Posted on 05/20/2015 4:41:46 AM PDT by thackney

Bakken production will keep growing, albeit at a slower pace, and the Eagle Ford still has running room within high-return portions of the play, according to a recent analysis by Wood Mackenzie.

The Bakken and Eagle Ford together produce just over 2.5 million barrels per day of oil, or nearly two-thirds of U.S. tight oil production.

Higher oil prices in the 2013 to 2014 timeframe spurred operators to drill not only in the core of the Williston Basin, but in the fringe and speculative areas. This included areas along the Montana-North Dakota border, the northern most part of the play near the Canadian border, and the southern portion of the Williston Basin.

Operators have responded to the decline in global oil prices from over $100/bbl last year to around $60/bbl today by reducing rig counts and retrenching drilling activity to the core Bakken area, Jonathan Garrett, principal analyst for Wood Mackenzie’s Lower 48 Upstream group, told reporters at a media briefing in Houston last week. In the early third quarter of 2014, the rig count in the Bakken was 185 to 190 rigs. Today, 86 rigs are operating in the Bakken.

The rig count is down across U.S. Lower 48 plays, including the Bakken play. Early in last year’s third quarter, between 185 and 190 rigs were operating in the Bakken. As of May 15, that number had declined to 84. However, the decline in drilling rig counts has not occurred evenly across the Bakken.

In Divide County on the northern fringe of the Bakken – where the Bakken is thinner and pressure isn’t there versus deeper parts of the play – the rig count is down about 70 percent due to the play’s more challenging economics. But in McKenzie County in the play’s core – home to the more prospective subsplays, the West Nesson and the Nesson Anticline – the rig count has not dropped off as significantly as other areas, Garrett noted.

The biggest Bakken wells in terms of production lie in the eastern fringe of the Bakken in the Parshall-Sanish, Fort Berthold and Nesson Anticline subplays. Wood Mackenzie anticipates that estimated ultimate recovery (EUR) for these wells this year and in early 2016 will likely outperform EUR estimates due to the retrenchment to the core and operators attacking their best rocks first, Garrett said.

An example of this shift is Continental Resources. Last year, the company said it would drill an average well in the Bakken of 600,000 barrels of oil equivalent. Due to low oil prices, Continental recently said that it would only drill 800,000 barrel wells or greater.

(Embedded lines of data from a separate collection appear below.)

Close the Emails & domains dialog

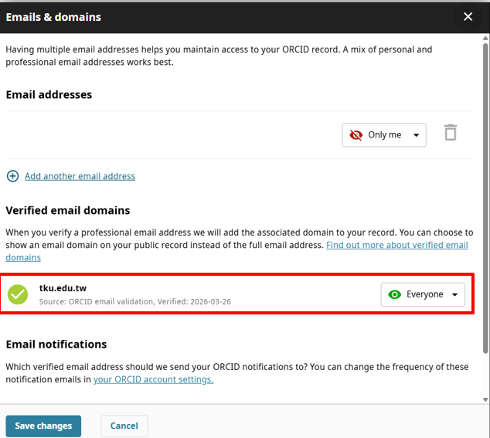[468, 16]
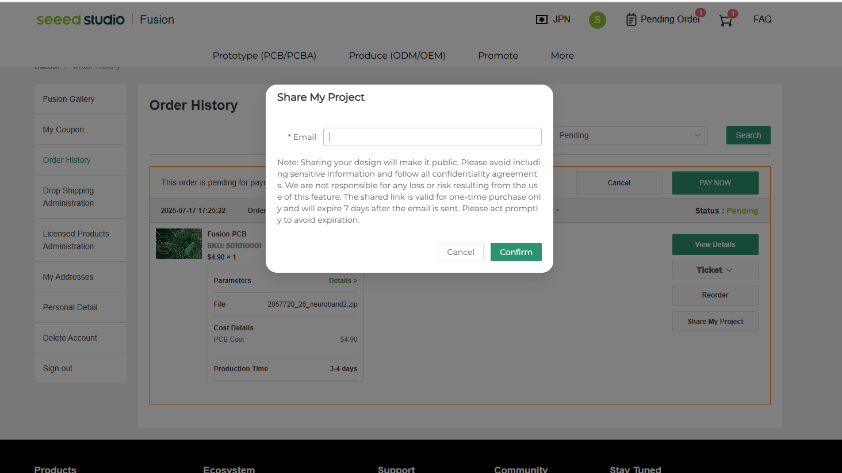Screen dimensions: 842x473
Task: Click the Email input field
Action: pos(433,137)
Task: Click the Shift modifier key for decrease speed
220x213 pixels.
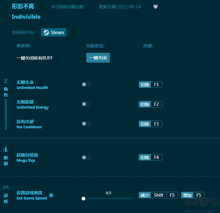Action: coord(159,195)
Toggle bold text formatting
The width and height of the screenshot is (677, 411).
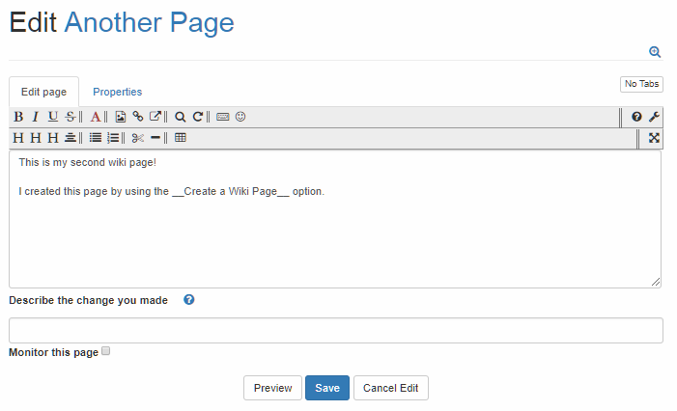point(18,117)
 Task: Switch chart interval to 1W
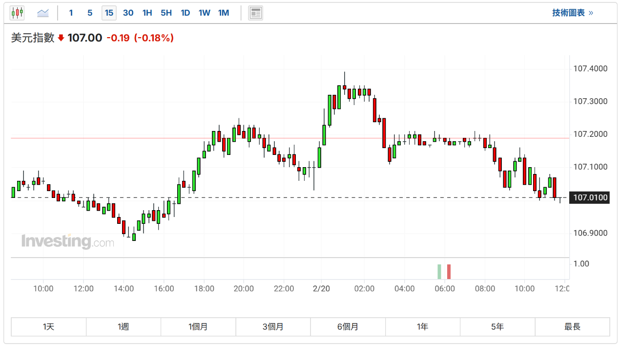click(204, 13)
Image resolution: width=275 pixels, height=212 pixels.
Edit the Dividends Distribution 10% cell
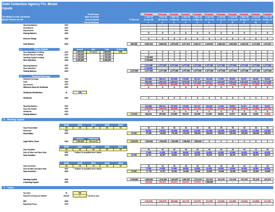pyautogui.click(x=80, y=92)
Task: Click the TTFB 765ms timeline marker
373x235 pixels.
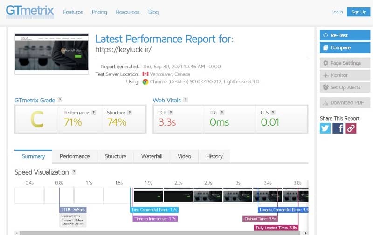Action: click(73, 210)
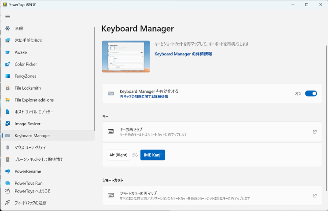Open the 常に手前に表示 settings page
The width and height of the screenshot is (328, 211).
tap(28, 40)
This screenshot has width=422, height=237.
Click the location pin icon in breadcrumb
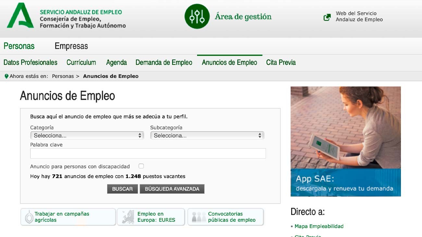coord(6,77)
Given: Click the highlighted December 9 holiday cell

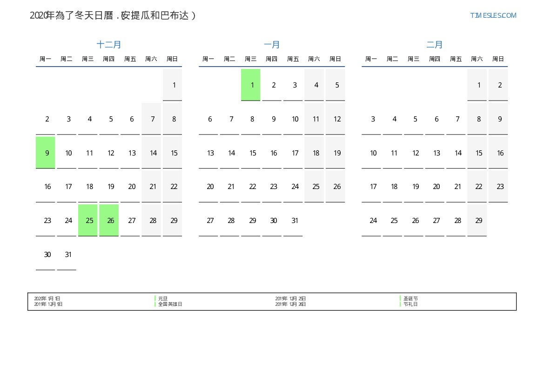Looking at the screenshot, I should pyautogui.click(x=46, y=153).
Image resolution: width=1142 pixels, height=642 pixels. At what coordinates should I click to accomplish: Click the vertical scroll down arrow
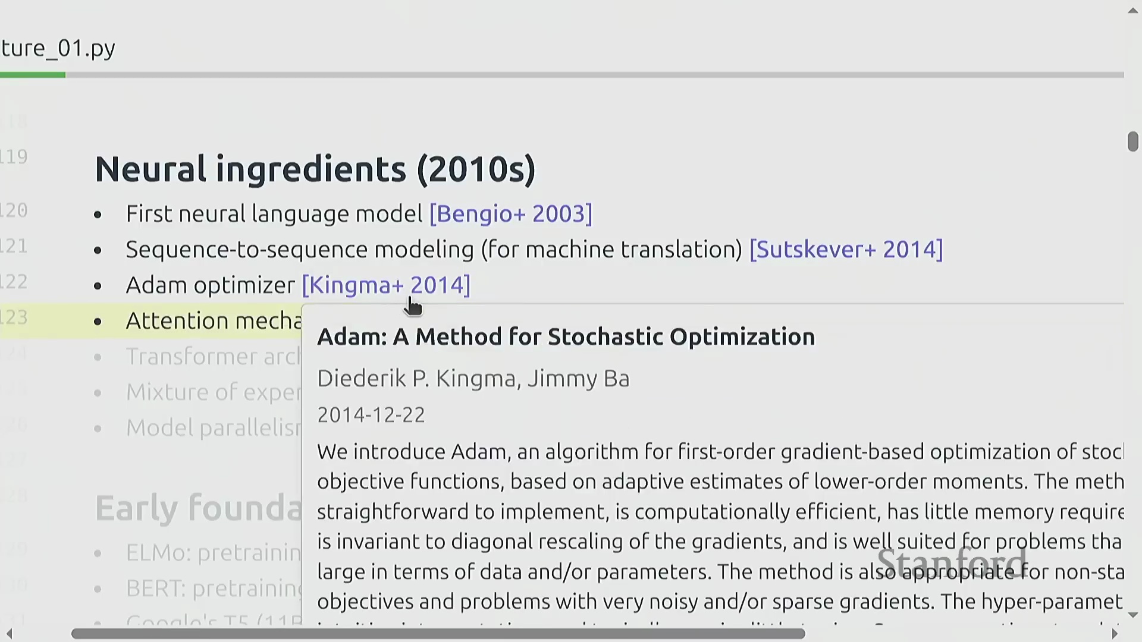(1132, 615)
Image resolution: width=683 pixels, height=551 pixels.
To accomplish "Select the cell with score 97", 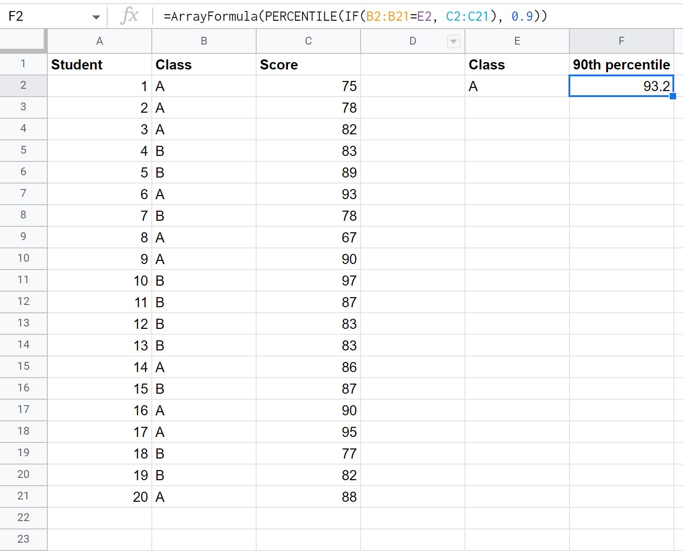I will 308,280.
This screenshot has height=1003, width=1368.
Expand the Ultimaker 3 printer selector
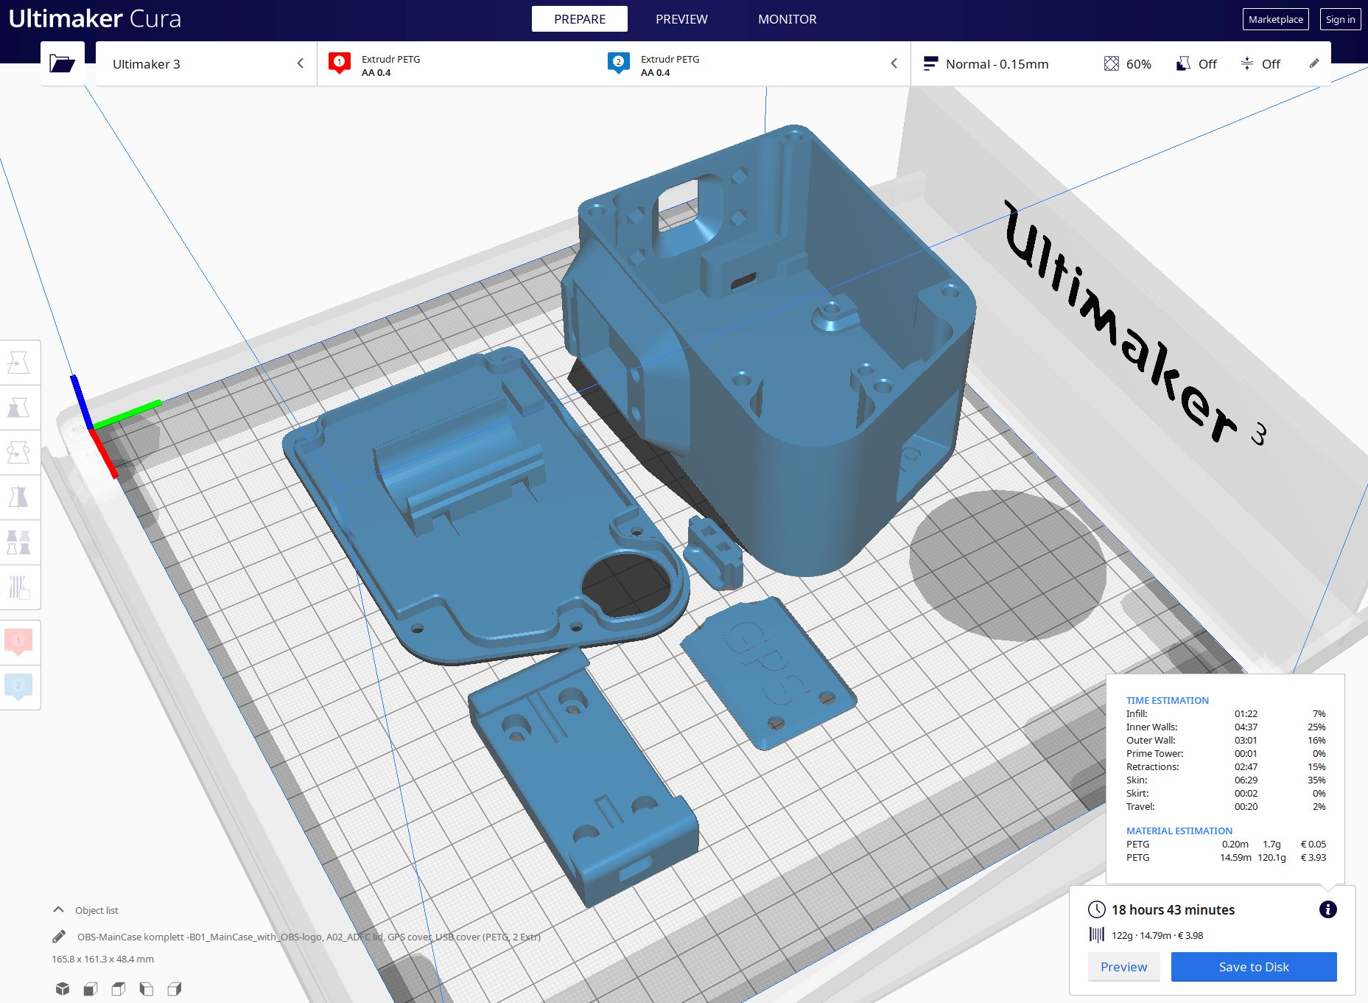click(206, 64)
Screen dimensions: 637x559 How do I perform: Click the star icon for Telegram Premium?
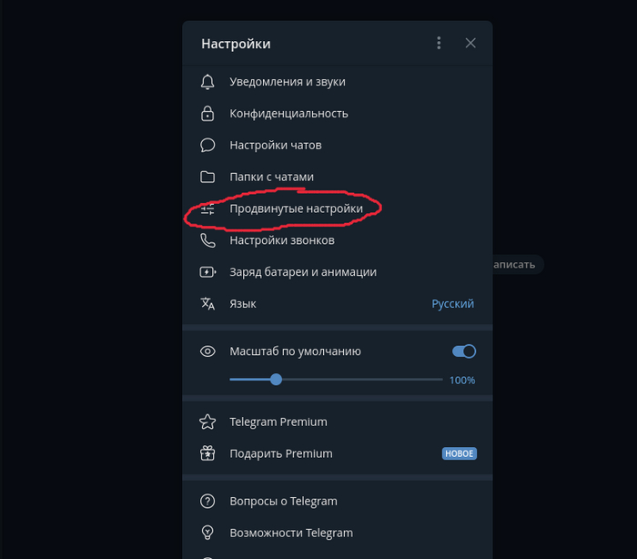coord(207,422)
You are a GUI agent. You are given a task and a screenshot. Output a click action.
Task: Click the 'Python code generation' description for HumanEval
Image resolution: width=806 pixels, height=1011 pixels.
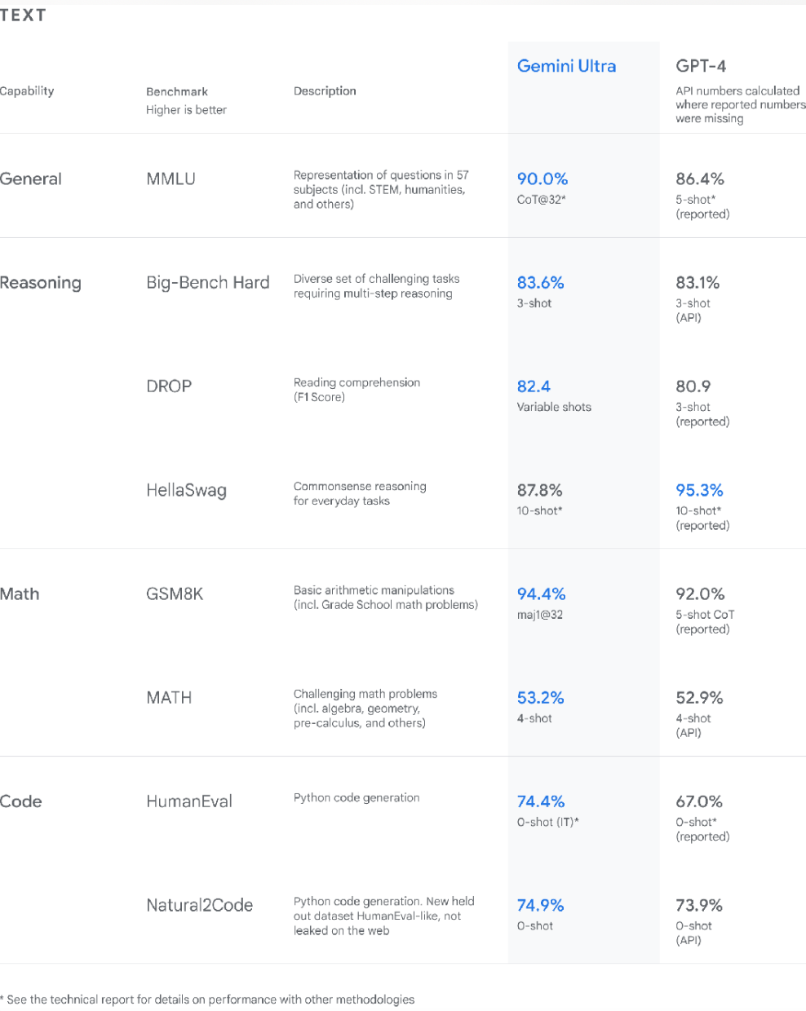357,797
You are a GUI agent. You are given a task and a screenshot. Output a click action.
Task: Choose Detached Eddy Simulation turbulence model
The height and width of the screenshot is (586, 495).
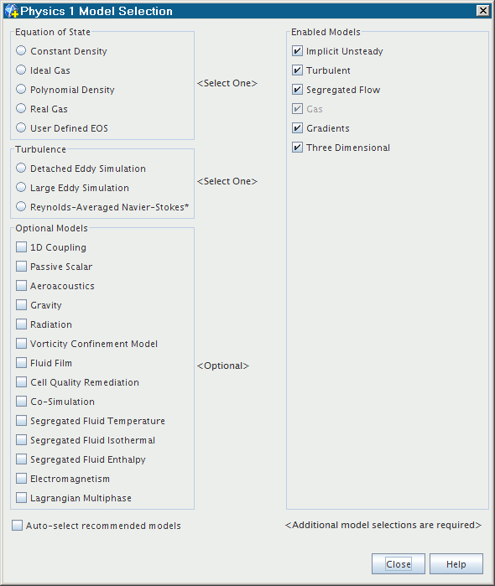point(21,169)
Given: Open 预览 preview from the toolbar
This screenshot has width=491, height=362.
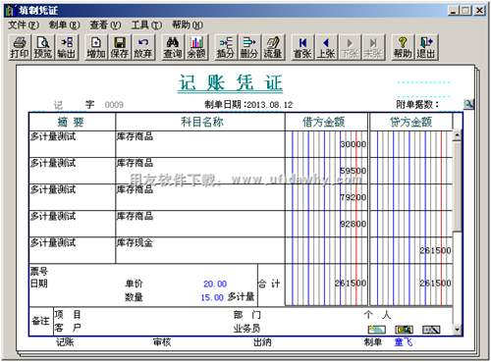Looking at the screenshot, I should click(x=43, y=47).
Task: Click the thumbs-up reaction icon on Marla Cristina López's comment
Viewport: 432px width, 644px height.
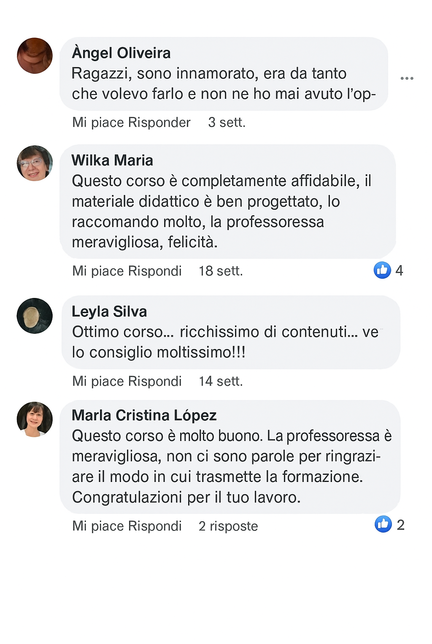Action: (x=383, y=524)

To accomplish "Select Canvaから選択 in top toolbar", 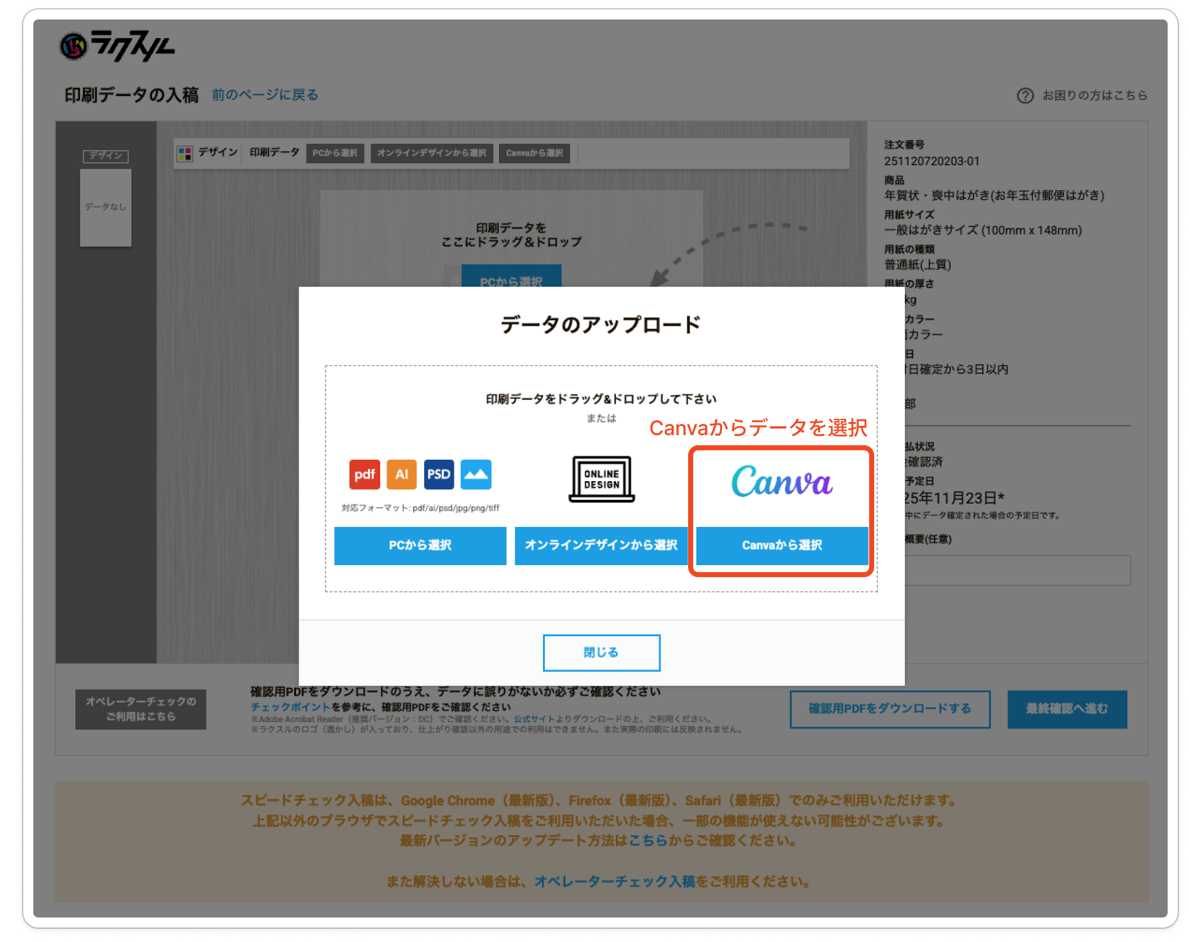I will 534,153.
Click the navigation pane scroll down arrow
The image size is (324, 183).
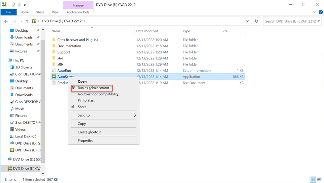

Despite calls that Bakken production will roll over, Wood Mackenzie believes that the Bakken will see a modest increase in production this year. In 2014, the play produced 1.1 million barrels per day (bpd) of oil. Wood Mackenzie now estimates the Bakken will produce just over 1.2 million bpd in 2015, a change from initial estimate made early last year. Wood Mackenzie anticipates that EURs in 2015 and the first half of 2016 will likely outperform the EUR base case by 20 percent because of companies’ highgrading their activity, Garrett said.

Wood Mackenzie expects to see the biggest future production gains in the West Nesson subplay. By 2020, Wood Mackenzie anticipates the West Nesson subplay will be “head and shoulders” against other subplays in the Bakken. While other subplays like the Parshall-Sanish are dominated by a few players, West Nesson is unique in that 12 to 13 good-size operators are drilling fantastic wells there, which will lead development over the next five years.

Garrett said that Wood Mackenzie had been watching to see if May West Texas Intermediate averaged less than $55.09/bbl. That would have been the fifth consecutive month in a row that WTI averaged less than that price threshold, and would have meant that operators would have been paying an effective state tax rate of 5 percent, not 11.5 percent. That is not likely to occur due to the rise in WTI and North Dakota’s governor recently amending the law – an amendment to the state’s oil tax rate framework. But the potential effective tax rate drop – and activity spurred by oil prices closer to $60/bbl – meant that Wood Mackenzie’s forecast of a modest production increase in 2015 would have been supported.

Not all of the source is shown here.